■ What this task involves ■
In how many lines of the listing below does the word "Select" occur? Say only the number.
++++ Entries provided ++++
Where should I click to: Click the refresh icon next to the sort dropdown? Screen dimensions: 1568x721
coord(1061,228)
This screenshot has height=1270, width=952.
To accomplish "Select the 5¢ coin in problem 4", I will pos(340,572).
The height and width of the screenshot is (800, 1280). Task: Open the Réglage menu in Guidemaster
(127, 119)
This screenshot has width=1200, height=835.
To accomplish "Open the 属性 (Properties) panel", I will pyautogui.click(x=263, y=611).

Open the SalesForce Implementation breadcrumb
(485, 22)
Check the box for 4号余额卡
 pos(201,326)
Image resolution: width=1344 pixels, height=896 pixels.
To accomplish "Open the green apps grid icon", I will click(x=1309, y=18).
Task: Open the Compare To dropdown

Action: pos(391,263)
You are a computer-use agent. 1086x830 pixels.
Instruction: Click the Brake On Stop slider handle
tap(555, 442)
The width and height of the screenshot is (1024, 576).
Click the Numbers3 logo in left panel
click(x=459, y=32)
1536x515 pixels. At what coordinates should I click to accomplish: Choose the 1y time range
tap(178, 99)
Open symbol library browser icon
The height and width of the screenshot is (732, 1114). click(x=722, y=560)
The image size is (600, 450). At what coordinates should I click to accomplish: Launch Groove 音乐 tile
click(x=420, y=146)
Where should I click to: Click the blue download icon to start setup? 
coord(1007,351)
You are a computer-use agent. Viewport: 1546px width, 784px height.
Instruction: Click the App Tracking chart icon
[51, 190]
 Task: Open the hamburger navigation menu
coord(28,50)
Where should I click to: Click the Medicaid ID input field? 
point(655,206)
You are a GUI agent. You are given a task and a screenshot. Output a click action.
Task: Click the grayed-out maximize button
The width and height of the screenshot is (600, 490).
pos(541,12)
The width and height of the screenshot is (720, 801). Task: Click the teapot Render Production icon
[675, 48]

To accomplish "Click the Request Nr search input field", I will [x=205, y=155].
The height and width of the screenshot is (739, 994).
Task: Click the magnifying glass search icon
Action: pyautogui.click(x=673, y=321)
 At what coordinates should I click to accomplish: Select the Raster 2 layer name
++++
■ Response area ■
2